Selain itu pengetahuan birokrat tentang pers kerap tidak mumpuni. Sehingga banyak pembredelan, sensor, dan intimidasi terjadi. Jika birokrat mengerti mengenai pers tentu ia harusnya dapat menggunakan hak jawab ketika tidak setuju terhadap salah satu artikel pers mahasiswa. Hal ini juga mengajarkan pers mahasiswa untuk bertanggung jawab atas karyanya dan lebih intelek daripada main tarik tulisan dengan sembrono.

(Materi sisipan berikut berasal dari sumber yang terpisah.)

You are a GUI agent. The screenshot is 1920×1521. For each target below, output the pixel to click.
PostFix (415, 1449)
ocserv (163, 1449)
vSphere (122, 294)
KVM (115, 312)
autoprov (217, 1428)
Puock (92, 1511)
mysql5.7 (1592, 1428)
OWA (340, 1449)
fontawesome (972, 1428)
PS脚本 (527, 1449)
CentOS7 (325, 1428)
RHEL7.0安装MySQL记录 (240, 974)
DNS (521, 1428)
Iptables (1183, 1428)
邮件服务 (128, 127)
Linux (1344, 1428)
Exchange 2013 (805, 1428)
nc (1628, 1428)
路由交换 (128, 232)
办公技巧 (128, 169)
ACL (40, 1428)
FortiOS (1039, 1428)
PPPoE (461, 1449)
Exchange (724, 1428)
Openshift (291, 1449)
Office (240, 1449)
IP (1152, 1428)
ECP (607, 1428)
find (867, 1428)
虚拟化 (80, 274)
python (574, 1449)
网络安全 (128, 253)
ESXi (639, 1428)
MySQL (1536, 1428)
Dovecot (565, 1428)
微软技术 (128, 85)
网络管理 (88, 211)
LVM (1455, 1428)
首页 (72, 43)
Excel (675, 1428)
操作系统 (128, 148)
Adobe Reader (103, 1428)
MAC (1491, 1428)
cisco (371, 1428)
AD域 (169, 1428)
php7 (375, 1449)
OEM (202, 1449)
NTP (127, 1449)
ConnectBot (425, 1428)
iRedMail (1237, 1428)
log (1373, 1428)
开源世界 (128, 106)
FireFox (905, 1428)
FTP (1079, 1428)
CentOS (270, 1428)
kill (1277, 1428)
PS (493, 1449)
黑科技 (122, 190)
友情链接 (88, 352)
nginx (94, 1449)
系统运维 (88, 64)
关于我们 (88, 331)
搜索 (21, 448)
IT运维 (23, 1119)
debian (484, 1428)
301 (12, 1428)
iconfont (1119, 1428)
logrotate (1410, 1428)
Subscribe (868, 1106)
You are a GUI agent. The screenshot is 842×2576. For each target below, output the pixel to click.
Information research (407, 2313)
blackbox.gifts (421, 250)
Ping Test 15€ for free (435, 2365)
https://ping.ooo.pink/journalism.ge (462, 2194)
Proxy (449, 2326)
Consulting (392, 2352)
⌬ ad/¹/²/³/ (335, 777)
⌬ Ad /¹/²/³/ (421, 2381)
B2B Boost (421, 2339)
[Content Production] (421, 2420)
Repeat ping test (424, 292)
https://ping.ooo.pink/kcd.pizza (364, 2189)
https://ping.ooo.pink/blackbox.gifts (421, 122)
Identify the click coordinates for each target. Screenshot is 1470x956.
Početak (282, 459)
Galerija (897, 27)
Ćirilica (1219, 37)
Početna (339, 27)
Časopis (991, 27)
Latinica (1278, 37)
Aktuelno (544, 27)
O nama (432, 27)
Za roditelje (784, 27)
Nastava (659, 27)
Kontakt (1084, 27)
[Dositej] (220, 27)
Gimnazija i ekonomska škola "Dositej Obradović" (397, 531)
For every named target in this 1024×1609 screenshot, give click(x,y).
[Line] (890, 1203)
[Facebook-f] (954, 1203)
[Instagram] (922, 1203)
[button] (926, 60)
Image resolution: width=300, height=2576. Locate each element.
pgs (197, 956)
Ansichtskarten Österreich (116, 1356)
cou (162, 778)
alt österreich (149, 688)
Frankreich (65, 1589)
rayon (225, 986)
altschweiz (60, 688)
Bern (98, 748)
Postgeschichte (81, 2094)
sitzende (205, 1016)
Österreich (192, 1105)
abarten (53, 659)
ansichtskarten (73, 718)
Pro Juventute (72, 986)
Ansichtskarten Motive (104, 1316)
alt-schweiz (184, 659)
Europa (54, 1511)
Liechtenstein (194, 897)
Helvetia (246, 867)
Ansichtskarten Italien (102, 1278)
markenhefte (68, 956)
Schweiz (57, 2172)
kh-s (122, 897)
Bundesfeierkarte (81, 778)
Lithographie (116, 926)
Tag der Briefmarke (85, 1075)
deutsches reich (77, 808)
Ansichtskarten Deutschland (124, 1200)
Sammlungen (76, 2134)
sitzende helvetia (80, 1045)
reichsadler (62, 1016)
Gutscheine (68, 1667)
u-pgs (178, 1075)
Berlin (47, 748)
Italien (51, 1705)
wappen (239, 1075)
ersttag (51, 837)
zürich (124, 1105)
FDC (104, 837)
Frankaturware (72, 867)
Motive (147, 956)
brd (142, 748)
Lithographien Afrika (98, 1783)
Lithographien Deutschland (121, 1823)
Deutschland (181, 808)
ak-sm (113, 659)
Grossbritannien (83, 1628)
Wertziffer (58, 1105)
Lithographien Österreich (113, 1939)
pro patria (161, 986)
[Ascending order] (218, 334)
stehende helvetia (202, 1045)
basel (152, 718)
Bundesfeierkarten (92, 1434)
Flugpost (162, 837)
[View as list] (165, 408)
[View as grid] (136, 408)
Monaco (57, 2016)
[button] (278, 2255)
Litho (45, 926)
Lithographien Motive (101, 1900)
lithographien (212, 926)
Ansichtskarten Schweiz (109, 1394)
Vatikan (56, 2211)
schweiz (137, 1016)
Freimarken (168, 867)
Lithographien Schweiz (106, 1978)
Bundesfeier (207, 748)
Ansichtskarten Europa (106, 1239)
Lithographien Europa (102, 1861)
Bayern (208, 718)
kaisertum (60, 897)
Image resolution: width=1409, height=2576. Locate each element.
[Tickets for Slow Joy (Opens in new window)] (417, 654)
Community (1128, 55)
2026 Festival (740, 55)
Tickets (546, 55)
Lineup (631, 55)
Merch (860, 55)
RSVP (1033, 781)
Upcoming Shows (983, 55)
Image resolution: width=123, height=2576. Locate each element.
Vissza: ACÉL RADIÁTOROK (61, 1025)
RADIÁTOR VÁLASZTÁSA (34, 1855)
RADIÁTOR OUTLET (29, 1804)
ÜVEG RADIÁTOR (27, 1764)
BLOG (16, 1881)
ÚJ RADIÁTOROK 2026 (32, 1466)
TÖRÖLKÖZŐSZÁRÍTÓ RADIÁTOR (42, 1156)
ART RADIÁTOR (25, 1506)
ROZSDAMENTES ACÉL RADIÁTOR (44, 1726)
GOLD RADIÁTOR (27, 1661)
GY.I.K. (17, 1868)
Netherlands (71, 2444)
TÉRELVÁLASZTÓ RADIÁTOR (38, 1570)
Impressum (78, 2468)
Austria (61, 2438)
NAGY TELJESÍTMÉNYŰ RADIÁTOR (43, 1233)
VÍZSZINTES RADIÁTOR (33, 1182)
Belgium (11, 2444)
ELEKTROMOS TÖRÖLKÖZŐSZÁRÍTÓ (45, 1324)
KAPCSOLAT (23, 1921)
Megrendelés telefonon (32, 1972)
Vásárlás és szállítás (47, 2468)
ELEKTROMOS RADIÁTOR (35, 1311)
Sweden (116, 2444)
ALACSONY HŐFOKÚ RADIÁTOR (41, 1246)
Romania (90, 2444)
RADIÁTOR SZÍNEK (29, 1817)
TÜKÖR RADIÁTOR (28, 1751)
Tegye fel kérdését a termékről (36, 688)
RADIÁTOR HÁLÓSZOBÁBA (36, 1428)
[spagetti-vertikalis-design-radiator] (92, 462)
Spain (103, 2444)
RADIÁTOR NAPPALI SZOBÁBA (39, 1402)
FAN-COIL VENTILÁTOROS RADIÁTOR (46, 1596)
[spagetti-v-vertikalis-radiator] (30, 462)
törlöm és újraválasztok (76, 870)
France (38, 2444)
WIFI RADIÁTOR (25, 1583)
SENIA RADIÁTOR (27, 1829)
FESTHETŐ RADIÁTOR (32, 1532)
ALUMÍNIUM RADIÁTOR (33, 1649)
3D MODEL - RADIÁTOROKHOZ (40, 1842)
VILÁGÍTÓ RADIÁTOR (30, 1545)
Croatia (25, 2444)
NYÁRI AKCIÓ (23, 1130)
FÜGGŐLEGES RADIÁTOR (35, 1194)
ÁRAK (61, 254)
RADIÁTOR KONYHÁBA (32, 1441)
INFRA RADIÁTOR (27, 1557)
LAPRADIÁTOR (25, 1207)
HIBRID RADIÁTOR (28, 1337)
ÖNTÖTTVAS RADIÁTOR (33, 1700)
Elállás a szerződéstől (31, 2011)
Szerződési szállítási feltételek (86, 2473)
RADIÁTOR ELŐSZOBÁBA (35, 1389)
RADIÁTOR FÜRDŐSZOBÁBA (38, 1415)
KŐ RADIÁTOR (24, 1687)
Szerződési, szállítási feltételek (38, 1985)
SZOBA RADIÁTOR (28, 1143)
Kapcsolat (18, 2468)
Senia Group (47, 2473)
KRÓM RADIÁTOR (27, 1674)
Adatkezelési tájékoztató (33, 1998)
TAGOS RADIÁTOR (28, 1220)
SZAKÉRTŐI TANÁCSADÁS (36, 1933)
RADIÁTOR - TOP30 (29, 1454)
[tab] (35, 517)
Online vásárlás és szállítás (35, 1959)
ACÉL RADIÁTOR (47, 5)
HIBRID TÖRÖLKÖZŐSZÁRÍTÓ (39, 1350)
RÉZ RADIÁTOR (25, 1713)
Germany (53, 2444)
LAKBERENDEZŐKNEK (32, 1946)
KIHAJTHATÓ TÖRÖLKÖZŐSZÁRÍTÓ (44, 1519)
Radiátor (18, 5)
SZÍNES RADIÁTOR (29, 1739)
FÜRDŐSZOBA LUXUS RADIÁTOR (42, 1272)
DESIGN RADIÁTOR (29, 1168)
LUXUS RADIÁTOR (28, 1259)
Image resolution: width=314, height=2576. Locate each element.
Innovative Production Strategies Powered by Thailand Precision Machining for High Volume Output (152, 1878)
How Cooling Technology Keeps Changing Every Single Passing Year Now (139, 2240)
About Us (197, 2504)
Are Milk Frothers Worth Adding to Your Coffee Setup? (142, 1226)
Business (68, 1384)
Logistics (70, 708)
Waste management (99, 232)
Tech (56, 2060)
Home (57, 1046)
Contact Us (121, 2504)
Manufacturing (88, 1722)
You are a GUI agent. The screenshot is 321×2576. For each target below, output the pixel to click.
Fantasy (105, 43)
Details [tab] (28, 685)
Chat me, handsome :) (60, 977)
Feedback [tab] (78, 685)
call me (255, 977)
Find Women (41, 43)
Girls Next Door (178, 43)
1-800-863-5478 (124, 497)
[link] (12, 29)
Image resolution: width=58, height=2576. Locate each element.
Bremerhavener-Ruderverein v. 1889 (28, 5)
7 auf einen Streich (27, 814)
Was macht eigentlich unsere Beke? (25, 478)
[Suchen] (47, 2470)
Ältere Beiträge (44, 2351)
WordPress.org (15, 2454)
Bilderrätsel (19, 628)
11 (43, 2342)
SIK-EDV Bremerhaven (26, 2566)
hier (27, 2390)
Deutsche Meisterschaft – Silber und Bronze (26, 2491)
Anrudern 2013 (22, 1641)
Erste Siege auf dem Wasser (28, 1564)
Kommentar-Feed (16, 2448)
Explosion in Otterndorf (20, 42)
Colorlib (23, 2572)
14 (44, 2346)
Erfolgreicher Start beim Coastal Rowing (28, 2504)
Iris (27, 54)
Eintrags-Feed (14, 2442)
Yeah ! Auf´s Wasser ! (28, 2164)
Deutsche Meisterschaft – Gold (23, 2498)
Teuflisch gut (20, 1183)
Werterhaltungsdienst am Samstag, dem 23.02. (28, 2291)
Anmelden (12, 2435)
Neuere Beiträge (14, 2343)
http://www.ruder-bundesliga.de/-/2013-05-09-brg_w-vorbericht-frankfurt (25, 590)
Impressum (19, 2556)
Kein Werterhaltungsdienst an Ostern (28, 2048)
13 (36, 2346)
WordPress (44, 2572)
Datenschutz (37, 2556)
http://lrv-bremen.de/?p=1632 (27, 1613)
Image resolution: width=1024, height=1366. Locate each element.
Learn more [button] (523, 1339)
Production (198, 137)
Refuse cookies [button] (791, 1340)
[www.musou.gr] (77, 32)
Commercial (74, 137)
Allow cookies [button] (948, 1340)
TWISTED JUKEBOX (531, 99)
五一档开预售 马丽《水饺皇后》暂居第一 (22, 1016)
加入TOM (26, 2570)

Pers mahasiswa juga berada di posisi yang tidak jelas. Tidak ada payung hukum yang melindungi pers mahasiswa. Meskipun UU Pers melindungi setiap orang yang melakukan kegiatan jurnalistik namun posisi pers mahasiswa sebagai unit kegiatan mahasiswa menyebabkan pers mahasiswa dianggap bukan bagian dari pers.  Pers mahasiswa dianggap tempat mahasiswa belajar menulis. Padahal pers mahasiswa bukan sekedar belajar menulis tapi tempat mahasiswa belajar mengenai pers. Belajar menyampaikan kebenaran. Kasus Pers Mahsiswa SUARA USU dapat menjadi bahan pembelajaran akibat dari tidak adanya payung hukum. Pengadilan hanya akan melihat pada peraturan-peraturan universitas tentang pembubaran dan pembentukan UKM.

Melihat banyaknya permasalahan yang menerpa pers mahasiswa di Indonesia sudah saatnya pers mahasiswa memiliki payung hukum. Mari melihat contoh Amerika yang mengesahkan undang-undang “New Voice” sebagai peraturan kebebasan pers mahasiswa dan siswa. Hal ini sebagai salah satu penyebab The Harvad Crimson bisa bertahan ratusan tahun karena dikelilingi oleh masyarakat yang paham pentingnya independensi pers temasuk pers mahasiswa.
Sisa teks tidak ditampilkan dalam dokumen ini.